How: If you’ve not done glute bridges before, start with laying on your back with your feet flat on the floor and lift your hips until you form a straight line from knee to shoulders, with your hips rotated backwards (stomach flat, tail tucked) and glutes engaged. Hold for 10 seconds, lower to the ground, repeat 10 times. Work up to 3 sets. Advance to doing half of the bridges one legged. Work up to doing them with your feet elevated on a bench or chair.
When you’re ready, do the bridge with your feet resting on a Swiss Ball. Start with the ball about six inches from your butt with your feet flat on the ball and your knees above your belly button. Bridge up until you’ve formed a straight line from knees to shoulder with glutes engaged, tail tucked and stomach flat.
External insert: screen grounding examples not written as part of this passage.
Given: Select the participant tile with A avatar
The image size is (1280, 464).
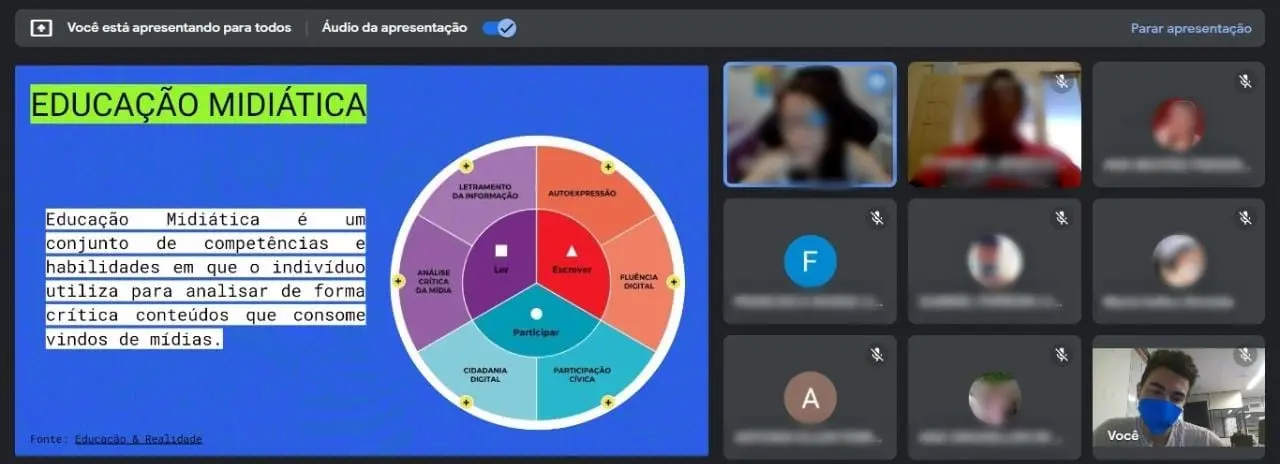Looking at the screenshot, I should (x=810, y=398).
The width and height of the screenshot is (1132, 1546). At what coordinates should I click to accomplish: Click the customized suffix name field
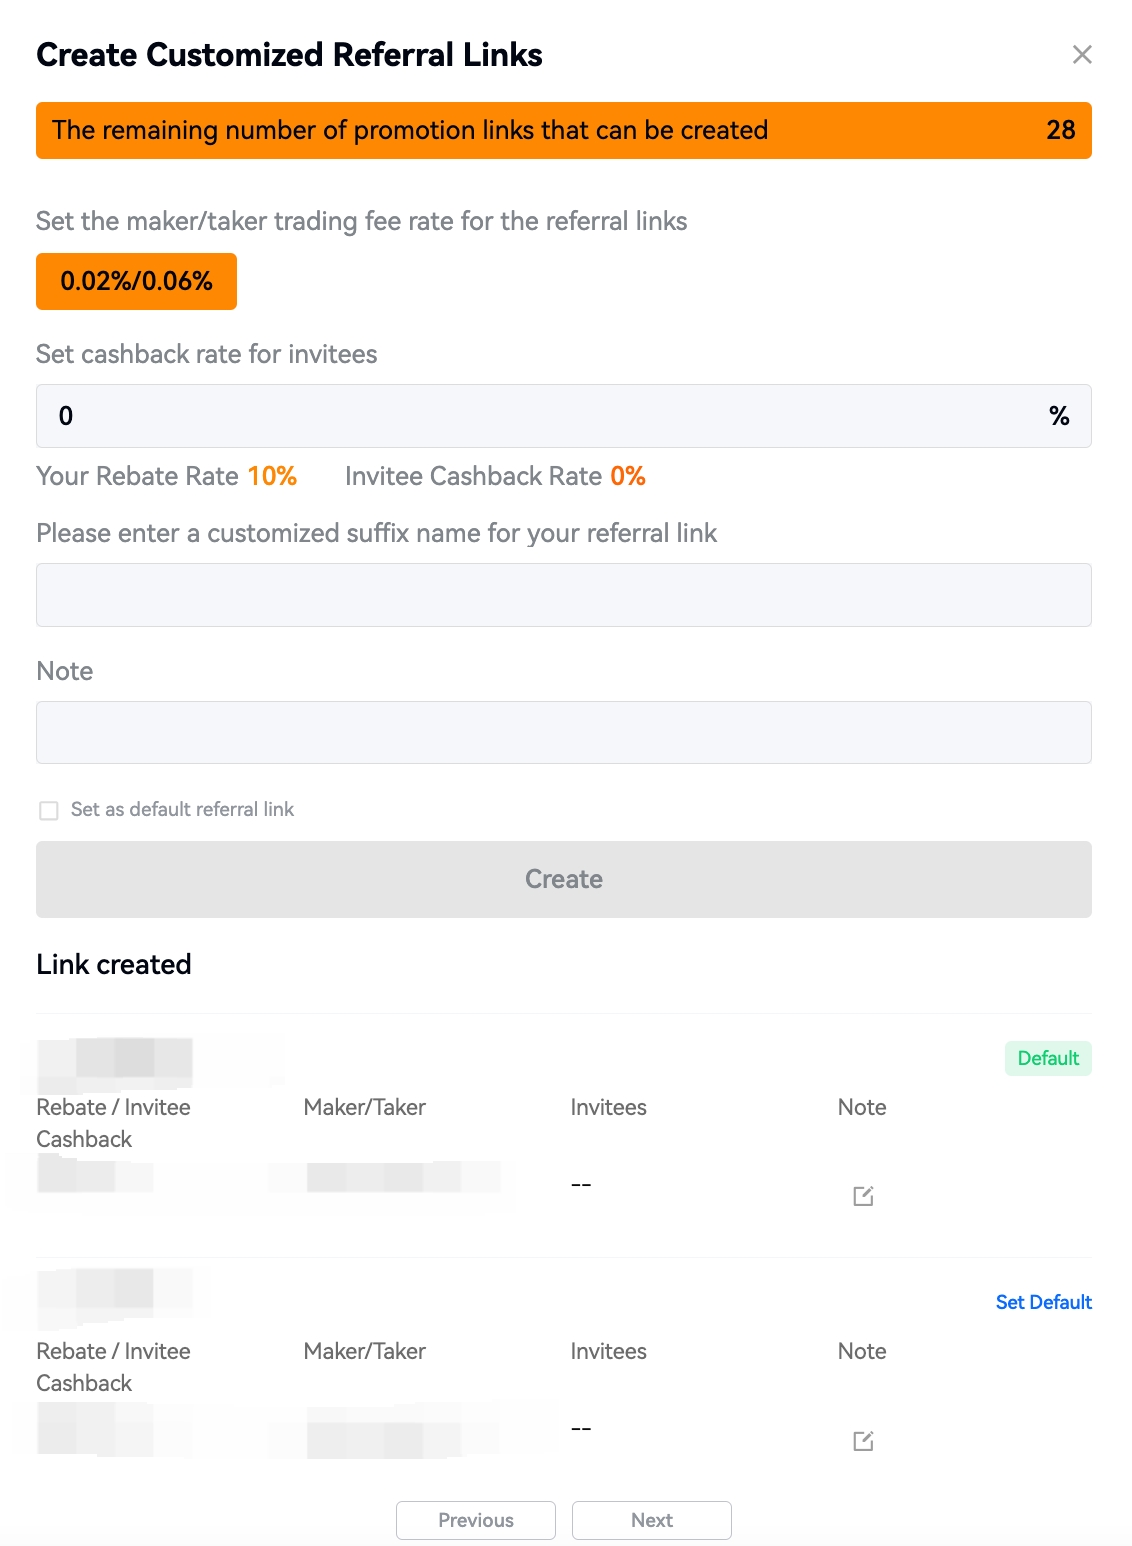pos(564,595)
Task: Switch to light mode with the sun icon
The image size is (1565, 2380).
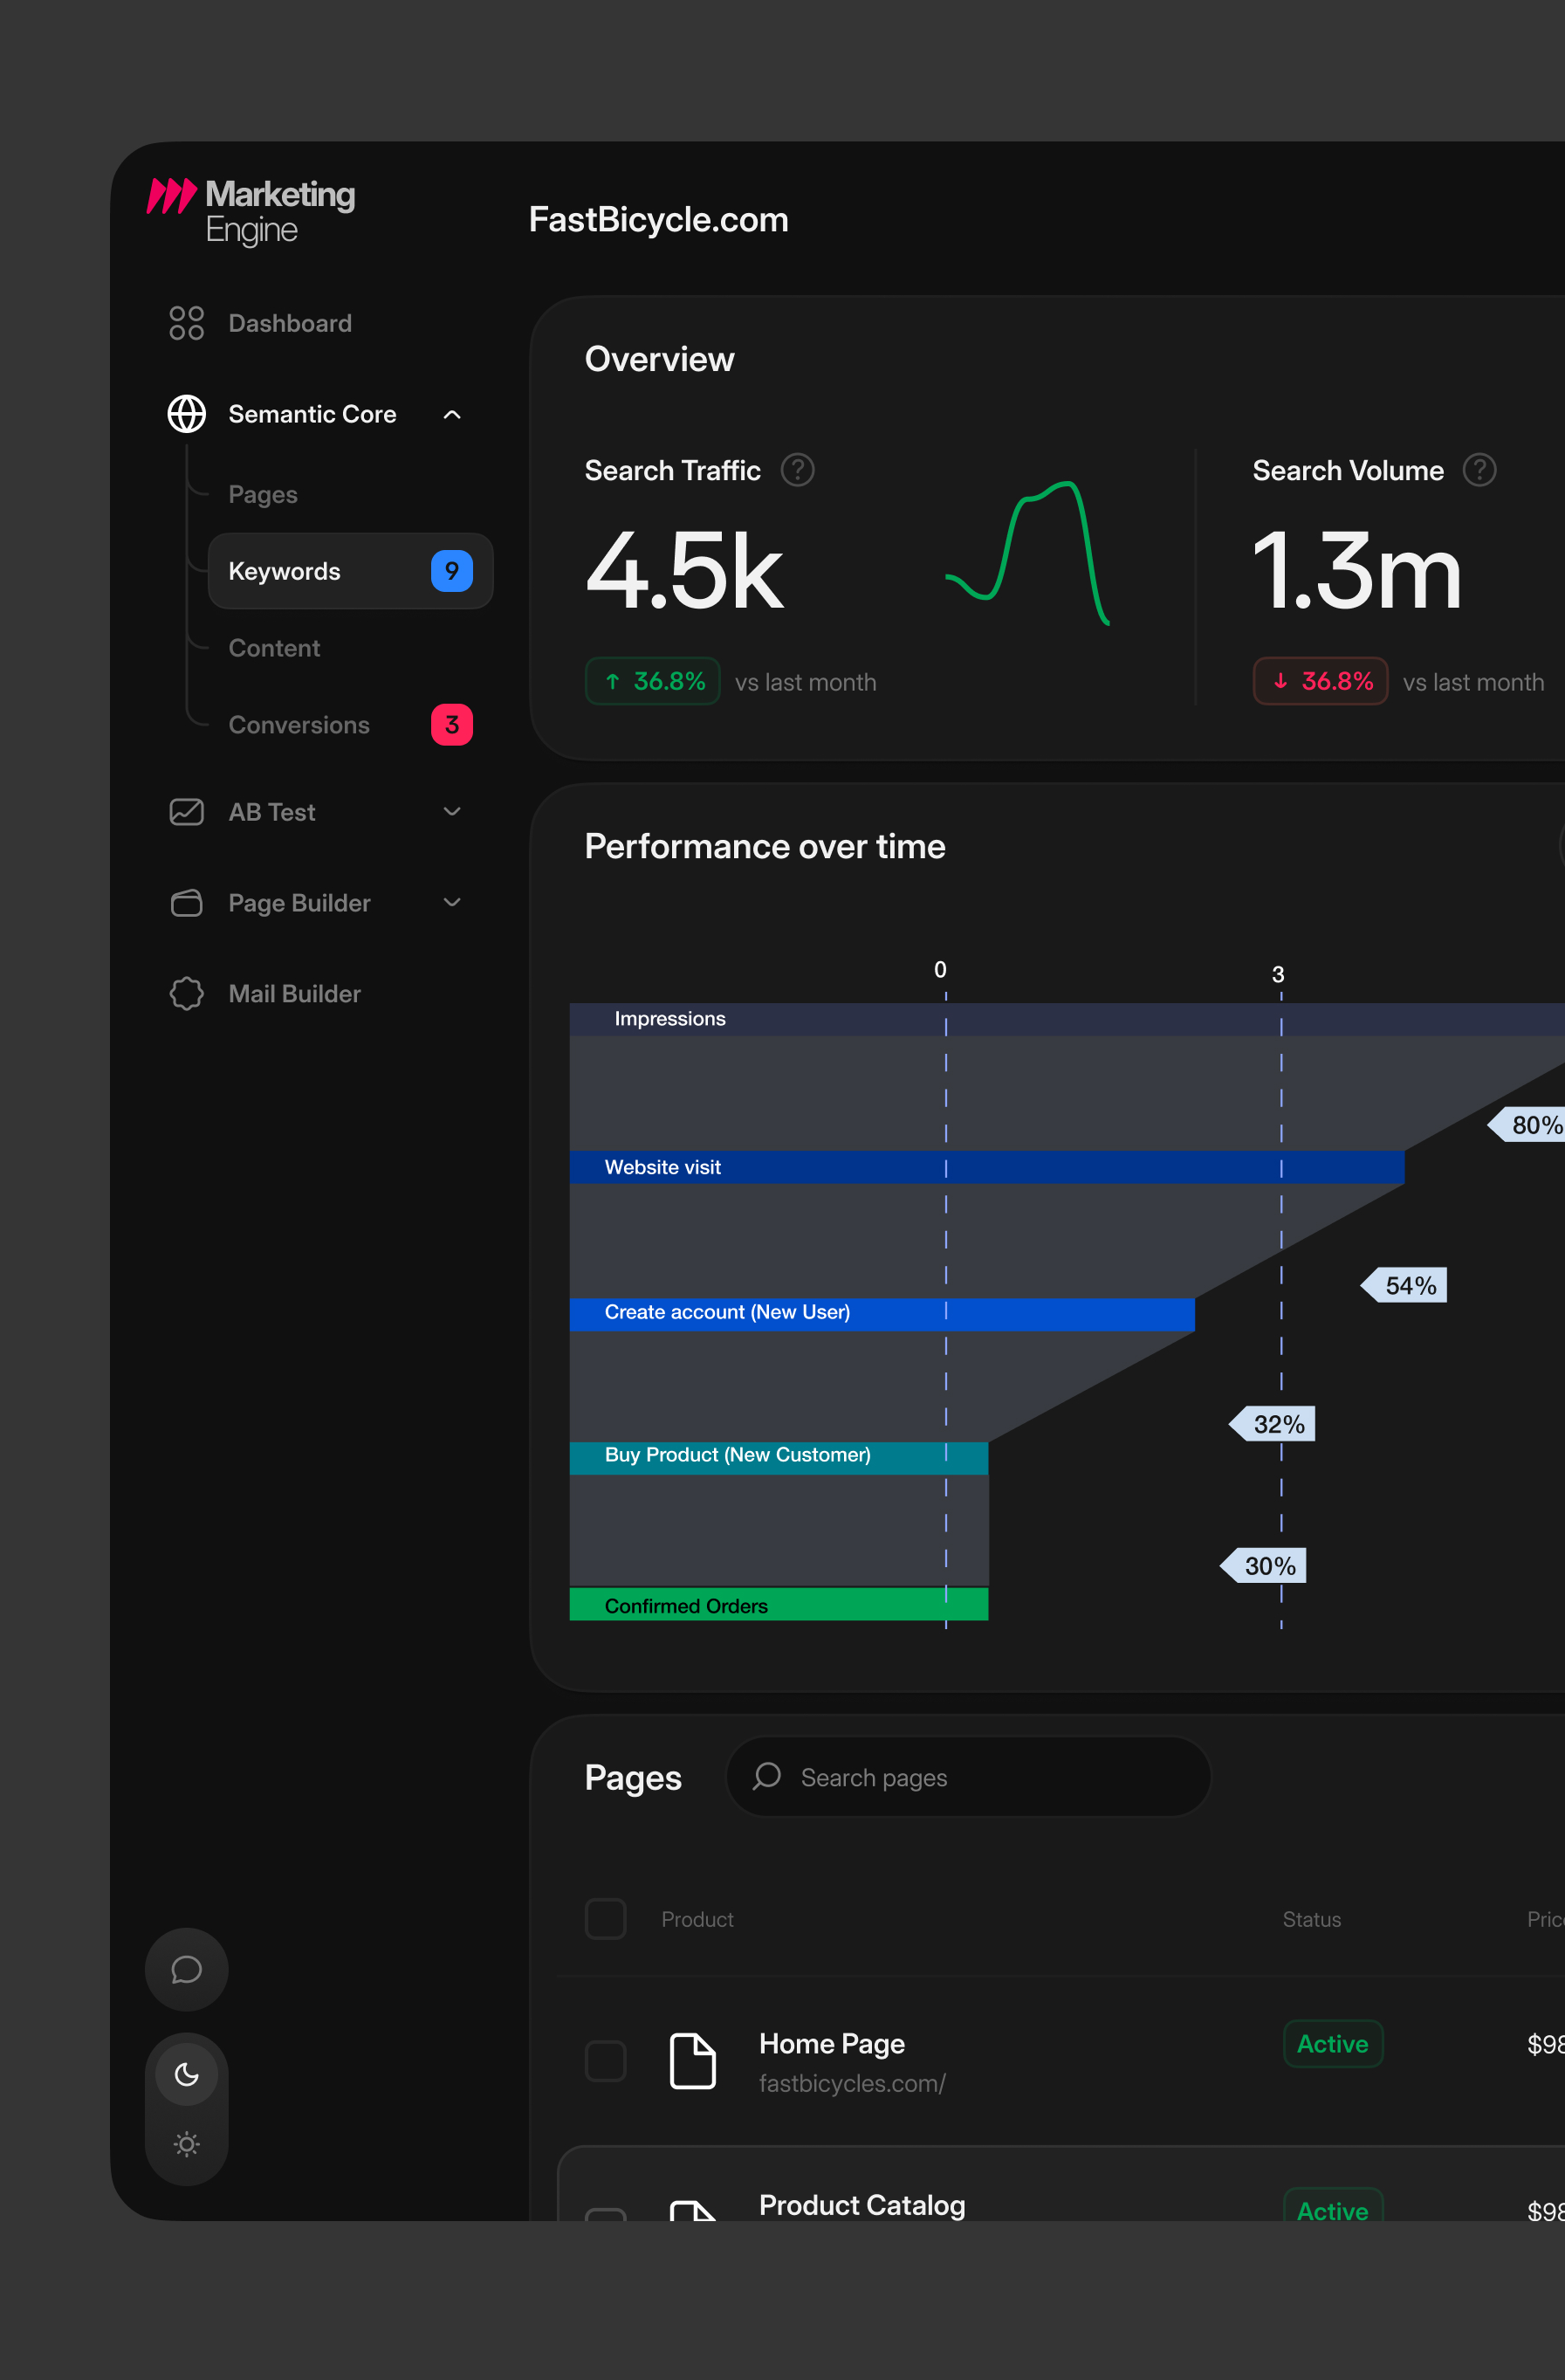Action: pos(187,2143)
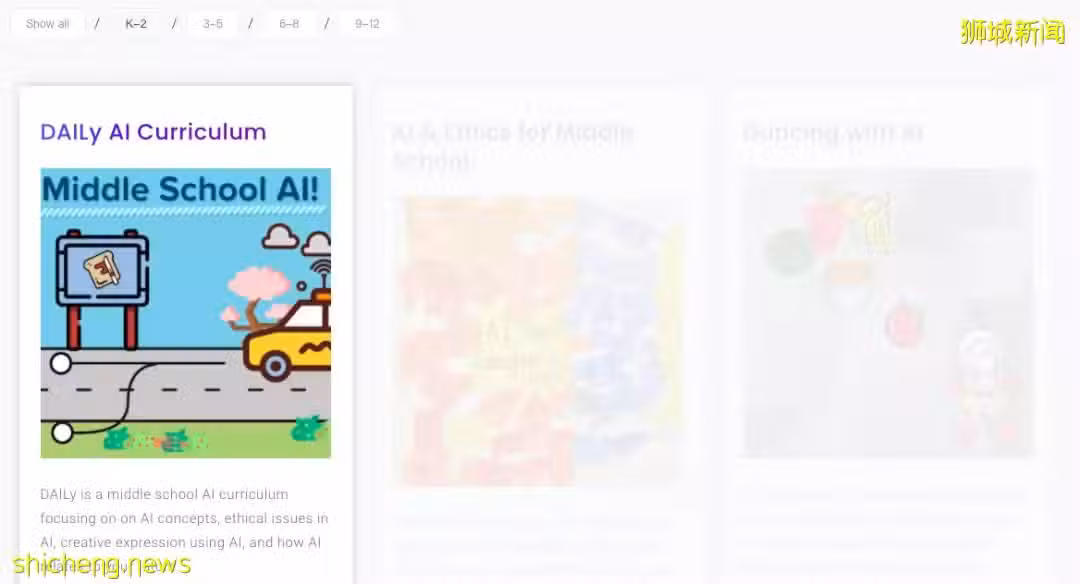Image resolution: width=1080 pixels, height=584 pixels.
Task: Open the Dancing with AI title
Action: click(x=833, y=132)
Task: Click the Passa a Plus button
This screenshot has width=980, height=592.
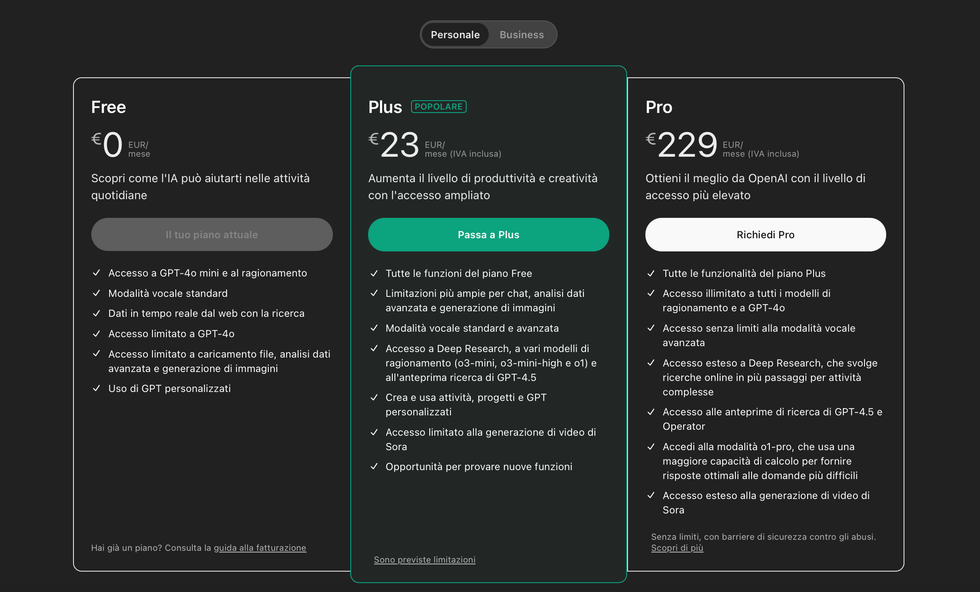Action: [x=488, y=234]
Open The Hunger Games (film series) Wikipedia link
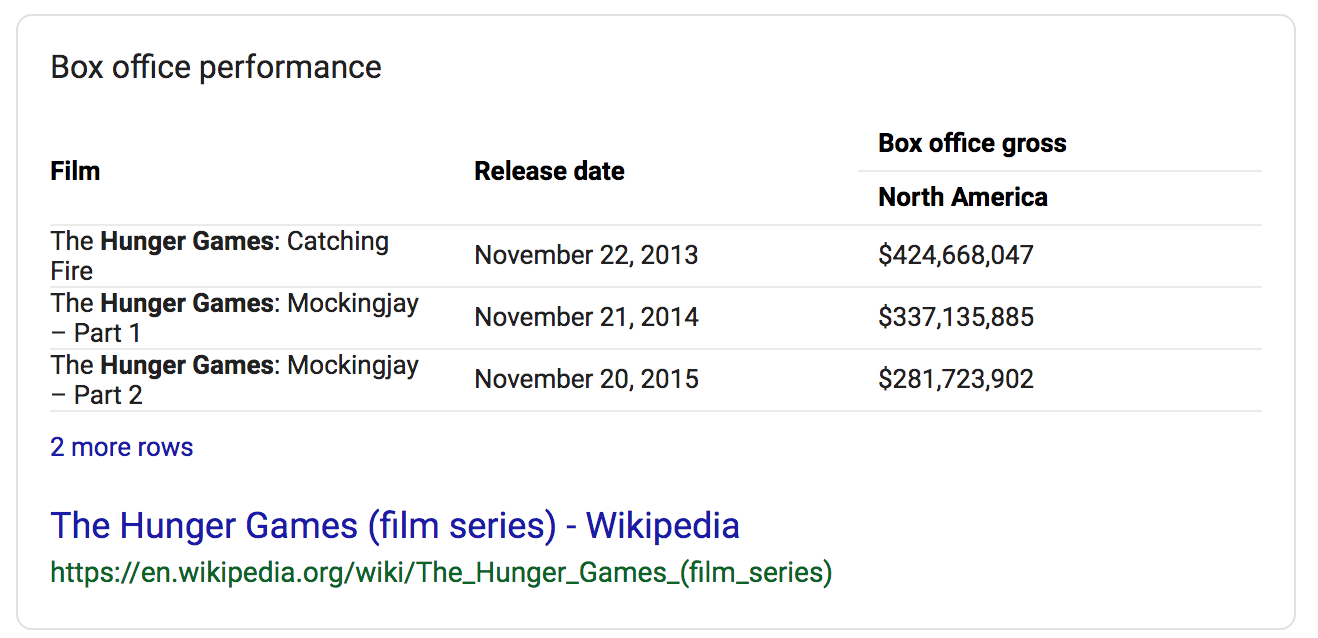The width and height of the screenshot is (1318, 638). pos(395,525)
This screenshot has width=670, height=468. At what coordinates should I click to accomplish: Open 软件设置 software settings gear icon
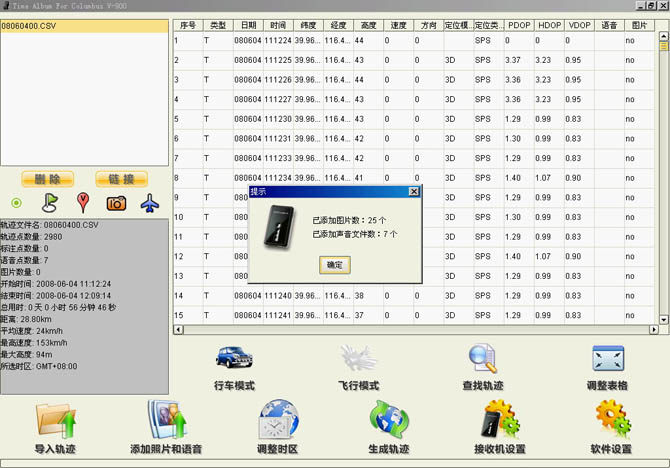pos(613,419)
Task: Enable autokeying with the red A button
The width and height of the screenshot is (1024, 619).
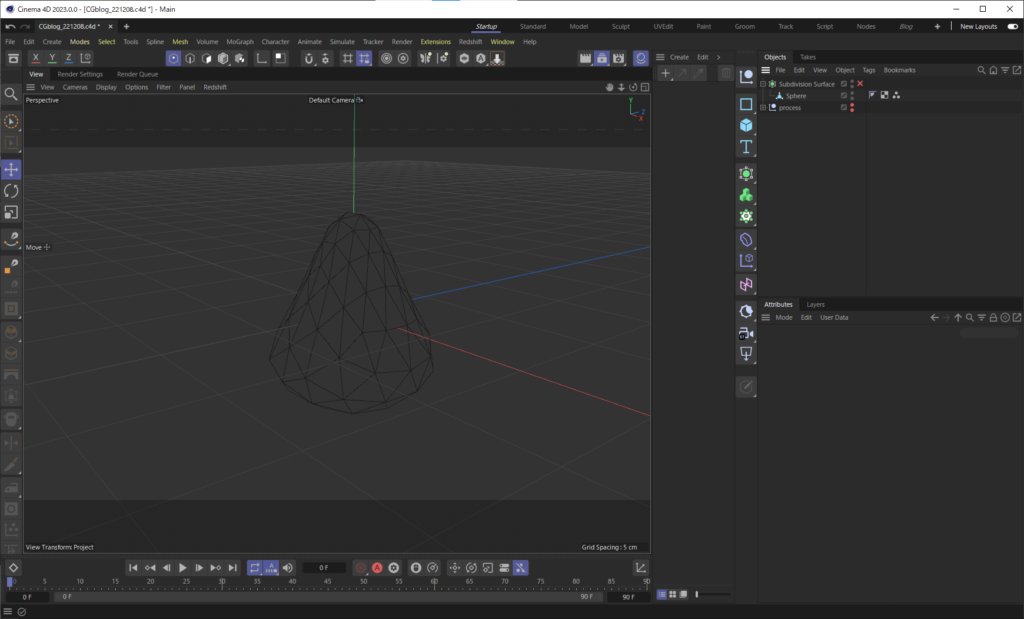Action: point(375,567)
From there, roll the ball away from you until you reach a flat plank with your heels on the top of the ball. Roll it back towards you, making sure not to let your hips drop — keep your straight line from knees to shoulders as your knees bend and feet come back.
Do the exercise 2–3 times per week. Start by doing 10–15 reps. Build up to 3 sets of 15 reps.
One Essential Mindset
Why: With the first wispy winds of change blowing into the doldrums of the pandemic, it’s tempting to feel like either waiting for a better day before we do something, or optimistically making plans assuming the best. But truthfully, the finish line is still shrouded in mist and may not be anywhere close. Decide to wait and we could end up languishing in a holding pattern for a long time. Move forward on expectations of finding the finish, and we may arrive there to discover it was an illusion and we have miles left to run, which no one needs studies to show is more demoralizing than not having ever had the expectation.
How: To get through this winter and be ready for a spring, whenever that may come, I think we would do best to adopt — or maintain — an ultra-runner mindset. Ultra-champion Courtney Dauwalter explained to me how she maintains this mindset: “Keep the focus on what can I do right now… I try to think through the facts and stay where my feet are, on how to move forward as best as I can.”

Assess the facts, honestly determine what we know we can do, set goals toward those marks and move toward them — no matter how far they might be from what we wish we were doing or where we may eventually aim. “I have to not have the finish line be the beacon,” Dauwalter says. “I have to make closer beacons for myself in order to stay in the moment and not be overwhelmed by how far away the end still is.” The mindset is even more important when the finish line is not only far, but uncertain. “I do think it is dangerous if you get attached to a certain distance or marker in life or this race,” Dauwalter says.
I confess I’m not as good at this as Courtney. I like having a big finish line out there pulling me; I’m a better me, more disciplined, more engaged, and more alive. And so I grasp at hope, attach myself to faint beacons of light and find myself adrift when they prove illusionary.
But I’m learning to pay attention to her advice. “If you’ve attached yourself to something ending, and then it doesn’t end,” she says. “I think you have to just recharge yourself, and then assess the situation, realize that’s the reality, and then move forward with however that looks for what’s going on.”
I’m ready to recharge, reassess and take simple steps forward while I dream — but not plan — for a distant spring.